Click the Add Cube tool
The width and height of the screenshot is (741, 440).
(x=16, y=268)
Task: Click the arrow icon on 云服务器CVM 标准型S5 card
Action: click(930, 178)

++++++++++++++++++++

Job
Reproduce the entries above word for word, line for line.

Answer to this problem
Click the Add Cube tool
The width and height of the screenshot is (741, 440).
(x=16, y=268)
Task: Click the arrow icon on 云服务器CVM 标准型S5 card
Action: click(930, 178)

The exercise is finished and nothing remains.